:: Instructions for the task ::
Transcribe exactly the line containing "You are a computer-use agent. This" and each line after it, through the end of the entries, with nothing before or after.

:: Dataset records ::

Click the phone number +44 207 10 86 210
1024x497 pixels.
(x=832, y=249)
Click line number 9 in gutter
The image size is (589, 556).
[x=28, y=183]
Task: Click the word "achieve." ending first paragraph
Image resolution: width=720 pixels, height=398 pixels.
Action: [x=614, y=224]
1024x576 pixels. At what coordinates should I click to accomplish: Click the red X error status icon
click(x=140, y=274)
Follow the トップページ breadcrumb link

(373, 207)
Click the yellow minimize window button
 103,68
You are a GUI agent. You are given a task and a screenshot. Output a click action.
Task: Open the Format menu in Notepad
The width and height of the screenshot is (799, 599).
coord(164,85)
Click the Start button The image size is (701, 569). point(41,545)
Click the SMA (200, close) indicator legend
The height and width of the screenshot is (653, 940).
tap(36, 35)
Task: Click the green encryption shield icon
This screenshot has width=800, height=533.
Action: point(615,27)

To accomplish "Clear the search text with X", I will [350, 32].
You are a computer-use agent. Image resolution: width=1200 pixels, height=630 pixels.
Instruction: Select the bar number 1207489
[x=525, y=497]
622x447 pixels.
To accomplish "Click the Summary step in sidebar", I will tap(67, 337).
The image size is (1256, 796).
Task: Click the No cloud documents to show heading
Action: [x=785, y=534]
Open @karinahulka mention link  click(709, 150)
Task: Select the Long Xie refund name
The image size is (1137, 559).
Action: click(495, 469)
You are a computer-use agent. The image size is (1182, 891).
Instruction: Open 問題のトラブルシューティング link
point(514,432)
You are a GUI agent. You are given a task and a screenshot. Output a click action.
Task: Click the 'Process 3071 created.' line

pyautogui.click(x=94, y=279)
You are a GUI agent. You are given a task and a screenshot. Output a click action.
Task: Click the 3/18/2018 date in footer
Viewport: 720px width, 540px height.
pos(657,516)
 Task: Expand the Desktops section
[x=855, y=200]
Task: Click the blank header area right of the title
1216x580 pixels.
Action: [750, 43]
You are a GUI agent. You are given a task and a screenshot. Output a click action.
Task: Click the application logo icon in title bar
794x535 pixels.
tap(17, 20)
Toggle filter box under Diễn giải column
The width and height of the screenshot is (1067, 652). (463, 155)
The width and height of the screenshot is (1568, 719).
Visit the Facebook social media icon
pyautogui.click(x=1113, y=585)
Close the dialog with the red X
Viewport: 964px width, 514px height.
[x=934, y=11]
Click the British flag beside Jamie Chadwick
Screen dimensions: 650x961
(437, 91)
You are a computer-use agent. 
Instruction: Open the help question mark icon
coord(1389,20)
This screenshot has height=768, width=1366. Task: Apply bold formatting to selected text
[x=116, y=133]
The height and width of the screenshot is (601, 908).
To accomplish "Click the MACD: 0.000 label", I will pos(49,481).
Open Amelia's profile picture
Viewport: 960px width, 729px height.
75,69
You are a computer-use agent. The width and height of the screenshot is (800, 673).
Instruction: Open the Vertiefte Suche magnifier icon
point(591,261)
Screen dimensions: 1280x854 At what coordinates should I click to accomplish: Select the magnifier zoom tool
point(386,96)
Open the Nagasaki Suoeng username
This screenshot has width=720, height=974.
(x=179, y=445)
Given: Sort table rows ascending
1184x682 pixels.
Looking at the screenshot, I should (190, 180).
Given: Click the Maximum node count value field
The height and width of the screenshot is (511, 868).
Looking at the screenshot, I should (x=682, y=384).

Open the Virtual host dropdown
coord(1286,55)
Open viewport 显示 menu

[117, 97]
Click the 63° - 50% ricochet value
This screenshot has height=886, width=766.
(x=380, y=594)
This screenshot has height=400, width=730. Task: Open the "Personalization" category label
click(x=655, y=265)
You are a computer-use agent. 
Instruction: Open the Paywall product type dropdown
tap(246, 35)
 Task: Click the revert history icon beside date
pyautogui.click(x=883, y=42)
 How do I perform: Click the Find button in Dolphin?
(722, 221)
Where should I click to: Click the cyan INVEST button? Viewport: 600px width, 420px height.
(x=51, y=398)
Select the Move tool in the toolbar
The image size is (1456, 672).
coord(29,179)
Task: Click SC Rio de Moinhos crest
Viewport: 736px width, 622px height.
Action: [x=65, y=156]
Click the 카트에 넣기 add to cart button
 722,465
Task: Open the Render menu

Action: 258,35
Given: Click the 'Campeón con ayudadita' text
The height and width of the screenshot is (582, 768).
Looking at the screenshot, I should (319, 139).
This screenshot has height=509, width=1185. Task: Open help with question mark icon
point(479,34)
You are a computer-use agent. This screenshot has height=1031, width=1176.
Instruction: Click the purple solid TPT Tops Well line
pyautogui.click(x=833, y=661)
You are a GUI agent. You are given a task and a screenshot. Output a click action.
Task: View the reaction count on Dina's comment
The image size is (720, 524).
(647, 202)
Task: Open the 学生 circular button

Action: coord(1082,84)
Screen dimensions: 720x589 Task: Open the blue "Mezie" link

:: Task result ::
You are a computer-use agent. This screenshot has height=1031, width=1176.
Instruction: Click the purple solid TPT Tops Well line
pyautogui.click(x=833, y=661)
You are a GUI agent. You are given a task and a screenshot. Output a click action.
Task: View the reaction count on Dina's comment
The image size is (720, 524).
(647, 202)
Task: Open the 学生 circular button

Action: coord(1082,84)
Screen dimensions: 720x589 Task: Open the blue "Mezie" link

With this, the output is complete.